Print out the complete set of records below, exactly as they read.

Stored data:
Content starts
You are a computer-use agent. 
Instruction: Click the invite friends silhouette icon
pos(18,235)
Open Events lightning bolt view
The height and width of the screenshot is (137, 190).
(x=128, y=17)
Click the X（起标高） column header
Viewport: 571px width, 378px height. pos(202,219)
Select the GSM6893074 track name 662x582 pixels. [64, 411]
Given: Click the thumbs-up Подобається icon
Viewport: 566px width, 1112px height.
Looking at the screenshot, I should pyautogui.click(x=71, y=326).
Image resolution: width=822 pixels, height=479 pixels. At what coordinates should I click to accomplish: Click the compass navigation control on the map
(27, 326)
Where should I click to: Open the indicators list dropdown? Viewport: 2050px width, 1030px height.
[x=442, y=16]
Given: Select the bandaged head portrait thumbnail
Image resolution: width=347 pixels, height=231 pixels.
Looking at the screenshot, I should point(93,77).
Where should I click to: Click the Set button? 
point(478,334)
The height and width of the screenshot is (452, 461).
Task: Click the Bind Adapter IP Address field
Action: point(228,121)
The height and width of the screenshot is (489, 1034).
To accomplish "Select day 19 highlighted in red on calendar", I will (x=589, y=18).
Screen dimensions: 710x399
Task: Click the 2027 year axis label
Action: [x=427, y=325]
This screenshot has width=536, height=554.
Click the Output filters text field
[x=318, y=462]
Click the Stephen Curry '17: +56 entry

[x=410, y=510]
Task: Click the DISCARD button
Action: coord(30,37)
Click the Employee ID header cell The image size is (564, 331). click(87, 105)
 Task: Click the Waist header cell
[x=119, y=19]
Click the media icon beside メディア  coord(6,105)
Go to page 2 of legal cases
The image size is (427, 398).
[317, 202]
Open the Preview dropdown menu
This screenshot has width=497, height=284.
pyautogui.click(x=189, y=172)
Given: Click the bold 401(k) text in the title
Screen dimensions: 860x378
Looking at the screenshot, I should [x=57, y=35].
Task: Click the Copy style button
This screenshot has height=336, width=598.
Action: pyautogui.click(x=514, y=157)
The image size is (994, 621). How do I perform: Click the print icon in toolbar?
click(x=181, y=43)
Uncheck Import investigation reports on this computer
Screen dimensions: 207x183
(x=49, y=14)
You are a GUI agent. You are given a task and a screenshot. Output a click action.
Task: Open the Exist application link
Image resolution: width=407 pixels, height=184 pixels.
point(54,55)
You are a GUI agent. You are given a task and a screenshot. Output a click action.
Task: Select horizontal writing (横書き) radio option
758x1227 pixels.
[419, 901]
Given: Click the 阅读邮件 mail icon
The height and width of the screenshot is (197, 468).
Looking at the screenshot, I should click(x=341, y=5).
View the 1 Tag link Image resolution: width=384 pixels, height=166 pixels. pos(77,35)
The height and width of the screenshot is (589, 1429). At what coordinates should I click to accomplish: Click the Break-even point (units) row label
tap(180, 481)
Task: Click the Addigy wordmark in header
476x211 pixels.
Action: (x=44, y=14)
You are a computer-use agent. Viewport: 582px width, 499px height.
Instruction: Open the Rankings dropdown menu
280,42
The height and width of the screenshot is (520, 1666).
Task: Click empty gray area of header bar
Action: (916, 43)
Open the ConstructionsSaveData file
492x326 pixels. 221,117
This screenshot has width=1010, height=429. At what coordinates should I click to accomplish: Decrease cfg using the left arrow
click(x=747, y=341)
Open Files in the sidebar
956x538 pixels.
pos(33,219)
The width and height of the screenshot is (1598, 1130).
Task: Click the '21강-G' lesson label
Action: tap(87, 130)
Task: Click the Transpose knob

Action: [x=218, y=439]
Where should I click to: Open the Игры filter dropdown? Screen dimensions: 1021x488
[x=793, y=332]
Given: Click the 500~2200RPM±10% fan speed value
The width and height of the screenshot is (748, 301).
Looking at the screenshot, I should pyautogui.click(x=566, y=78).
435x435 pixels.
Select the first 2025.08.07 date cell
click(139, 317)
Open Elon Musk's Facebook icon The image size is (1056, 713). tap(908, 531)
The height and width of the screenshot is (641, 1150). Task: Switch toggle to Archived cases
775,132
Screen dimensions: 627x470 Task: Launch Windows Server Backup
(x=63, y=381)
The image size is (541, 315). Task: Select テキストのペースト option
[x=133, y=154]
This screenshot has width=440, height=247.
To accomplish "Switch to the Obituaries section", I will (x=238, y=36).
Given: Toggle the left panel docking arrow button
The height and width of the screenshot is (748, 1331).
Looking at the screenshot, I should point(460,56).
Content ends
* EXERCISE RESULT
You are a computer-use agent. 
Instruction: Click the invite friends silhouette icon
pos(18,235)
Open Events lightning bolt view
The height and width of the screenshot is (137, 190).
(x=128, y=17)
Click the X（起标高） column header
Viewport: 571px width, 378px height. pos(202,219)
Select the GSM6893074 track name 662x582 pixels. [64, 411]
Given: Click the thumbs-up Подобається icon
Viewport: 566px width, 1112px height.
Looking at the screenshot, I should pyautogui.click(x=71, y=326).
Image resolution: width=822 pixels, height=479 pixels. At what coordinates should I click to accomplish: Click the compass navigation control on the map
(27, 326)
Where should I click to: Open the indicators list dropdown? Viewport: 2050px width, 1030px height.
[x=442, y=16]
Given: Select the bandaged head portrait thumbnail
Image resolution: width=347 pixels, height=231 pixels.
Looking at the screenshot, I should point(93,77).
Where should I click to: Click the Set button? 
point(478,334)
The height and width of the screenshot is (452, 461).
Task: Click the Bind Adapter IP Address field
Action: point(228,121)
The height and width of the screenshot is (489, 1034).
To accomplish "Select day 19 highlighted in red on calendar", I will (x=589, y=18).
Screen dimensions: 710x399
Task: Click the 2027 year axis label
Action: [x=427, y=325]
This screenshot has width=536, height=554.
Click the Output filters text field
[x=318, y=462]
Click the Stephen Curry '17: +56 entry

[x=410, y=510]
Task: Click the DISCARD button
Action: coord(30,37)
Click the Employee ID header cell The image size is (564, 331). click(87, 105)
 Task: Click the Waist header cell
[x=119, y=19]
Click the media icon beside メディア  coord(6,105)
Go to page 2 of legal cases
The image size is (427, 398).
[317, 202]
Open the Preview dropdown menu
This screenshot has width=497, height=284.
pyautogui.click(x=189, y=172)
Given: Click the bold 401(k) text in the title
Screen dimensions: 860x378
Looking at the screenshot, I should [x=57, y=35].
Task: Click the Copy style button
This screenshot has height=336, width=598.
Action: pyautogui.click(x=514, y=157)
The image size is (994, 621). How do I perform: Click the print icon in toolbar?
click(x=181, y=43)
Uncheck Import investigation reports on this computer
Screen dimensions: 207x183
(x=49, y=14)
You are a GUI agent. You are given a task and a screenshot. Output a click action.
Task: Open the Exist application link
Image resolution: width=407 pixels, height=184 pixels.
point(54,55)
You are a GUI agent. You are given a task and a screenshot. Output a click action.
Task: Select horizontal writing (横書き) radio option
758x1227 pixels.
[419, 901]
Given: Click the 阅读邮件 mail icon
The height and width of the screenshot is (197, 468).
Looking at the screenshot, I should click(x=341, y=5).
View the 1 Tag link Image resolution: width=384 pixels, height=166 pixels. pos(77,35)
The height and width of the screenshot is (589, 1429). At what coordinates should I click to accomplish: Click the Break-even point (units) row label
tap(180, 481)
Task: Click the Addigy wordmark in header
476x211 pixels.
Action: (x=44, y=14)
You are a computer-use agent. Viewport: 582px width, 499px height.
Instruction: Open the Rankings dropdown menu
280,42
The height and width of the screenshot is (520, 1666).
Task: Click empty gray area of header bar
Action: (916, 43)
Open the ConstructionsSaveData file
492x326 pixels. 221,117
This screenshot has width=1010, height=429. At what coordinates should I click to accomplish: Decrease cfg using the left arrow
click(x=747, y=341)
Open Files in the sidebar
956x538 pixels.
pos(33,219)
The width and height of the screenshot is (1598, 1130).
Task: Click the '21강-G' lesson label
Action: tap(87, 130)
Task: Click the Transpose knob

Action: [x=218, y=439]
Where should I click to: Open the Игры filter dropdown? Screen dimensions: 1021x488
[x=793, y=332]
Given: Click the 500~2200RPM±10% fan speed value
The width and height of the screenshot is (748, 301).
Looking at the screenshot, I should pyautogui.click(x=566, y=78).
435x435 pixels.
Select the first 2025.08.07 date cell
click(139, 317)
Open Elon Musk's Facebook icon The image size is (1056, 713). tap(908, 531)
The height and width of the screenshot is (641, 1150). Task: Switch toggle to Archived cases
775,132
Screen dimensions: 627x470 Task: Launch Windows Server Backup
(x=63, y=381)
The image size is (541, 315). Task: Select テキストのペースト option
[x=133, y=154]
This screenshot has width=440, height=247.
To accomplish "Switch to the Obituaries section", I will (x=238, y=36).
Given: Toggle the left panel docking arrow button
The height and width of the screenshot is (748, 1331).
Looking at the screenshot, I should point(460,56).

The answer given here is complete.